- Rows -
— start —
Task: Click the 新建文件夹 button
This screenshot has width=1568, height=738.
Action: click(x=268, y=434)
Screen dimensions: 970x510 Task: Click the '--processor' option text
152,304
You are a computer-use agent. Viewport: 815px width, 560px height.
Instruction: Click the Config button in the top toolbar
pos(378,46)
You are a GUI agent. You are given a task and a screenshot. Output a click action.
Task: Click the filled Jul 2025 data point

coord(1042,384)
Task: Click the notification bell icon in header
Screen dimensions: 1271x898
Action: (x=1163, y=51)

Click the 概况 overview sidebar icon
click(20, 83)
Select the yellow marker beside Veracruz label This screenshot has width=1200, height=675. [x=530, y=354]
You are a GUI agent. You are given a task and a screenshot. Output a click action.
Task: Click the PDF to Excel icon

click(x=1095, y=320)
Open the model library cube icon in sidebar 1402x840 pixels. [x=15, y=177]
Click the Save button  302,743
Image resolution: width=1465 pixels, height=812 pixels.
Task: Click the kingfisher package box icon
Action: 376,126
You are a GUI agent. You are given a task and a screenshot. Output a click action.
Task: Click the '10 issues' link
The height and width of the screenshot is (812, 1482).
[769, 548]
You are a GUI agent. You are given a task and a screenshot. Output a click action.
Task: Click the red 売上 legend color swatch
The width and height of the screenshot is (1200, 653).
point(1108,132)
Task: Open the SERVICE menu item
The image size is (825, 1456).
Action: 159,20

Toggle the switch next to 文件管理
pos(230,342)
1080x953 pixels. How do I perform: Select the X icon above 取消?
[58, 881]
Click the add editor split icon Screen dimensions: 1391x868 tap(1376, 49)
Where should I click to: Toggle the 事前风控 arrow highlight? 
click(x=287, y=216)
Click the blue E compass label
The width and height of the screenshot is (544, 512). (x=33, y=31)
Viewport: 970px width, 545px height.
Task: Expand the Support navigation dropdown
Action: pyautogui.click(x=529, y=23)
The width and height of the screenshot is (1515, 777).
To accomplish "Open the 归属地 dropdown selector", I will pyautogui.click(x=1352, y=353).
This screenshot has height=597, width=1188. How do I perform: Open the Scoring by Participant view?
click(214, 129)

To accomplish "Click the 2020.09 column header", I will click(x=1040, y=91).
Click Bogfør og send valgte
— end —
- Your task -
Reproduce the data from the line containing "You are a computer-use" through the line containing "will click(x=1040, y=91).", inclusive, with "GUI agent" swapped for "UI agent" and everything else unchanged.

- Response to this task -
You are a computer-use agent. Viewport: 815px width, 560px height.
Instruction: Click the Config button in the top toolbar
pos(378,46)
You are a UI agent. You are given a task and a screenshot. Output a click action.
Task: Click the filled Jul 2025 data point

coord(1042,384)
Task: Click the notification bell icon in header
Screen dimensions: 1271x898
Action: (x=1163, y=51)

Click the 概况 overview sidebar icon
click(20, 83)
Select the yellow marker beside Veracruz label This screenshot has width=1200, height=675. [x=530, y=354]
You are a UI agent. You are given a task and a screenshot. Output a click action.
Task: Click the PDF to Excel icon

click(x=1095, y=320)
Open the model library cube icon in sidebar 1402x840 pixels. [x=15, y=177]
Click the Save button  302,743
Image resolution: width=1465 pixels, height=812 pixels.
Task: Click the kingfisher package box icon
Action: 376,126
You are a UI agent. You are given a task and a screenshot. Output a click action.
Task: Click the '10 issues' link
The height and width of the screenshot is (812, 1482).
[769, 548]
You are a UI agent. You are given a task and a screenshot. Output a click action.
Task: Click the red 売上 legend color swatch
The width and height of the screenshot is (1200, 653).
point(1108,132)
Task: Open the SERVICE menu item
The image size is (825, 1456).
Action: 159,20

Toggle the switch next to 文件管理
pos(230,342)
1080x953 pixels. How do I perform: Select the X icon above 取消?
[58, 881]
Click the add editor split icon Screen dimensions: 1391x868 tap(1376, 49)
Where should I click to: Toggle the 事前风控 arrow highlight? 
click(x=287, y=216)
Click the blue E compass label
The width and height of the screenshot is (544, 512). (x=33, y=31)
Viewport: 970px width, 545px height.
Task: Expand the Support navigation dropdown
Action: pyautogui.click(x=529, y=23)
The width and height of the screenshot is (1515, 777).
To accomplish "Open the 归属地 dropdown selector", I will pyautogui.click(x=1352, y=353).
This screenshot has height=597, width=1188. How do I perform: Open the Scoring by Participant view?
click(214, 129)

To accomplish "Click the 2020.09 column header", I will click(x=1040, y=91).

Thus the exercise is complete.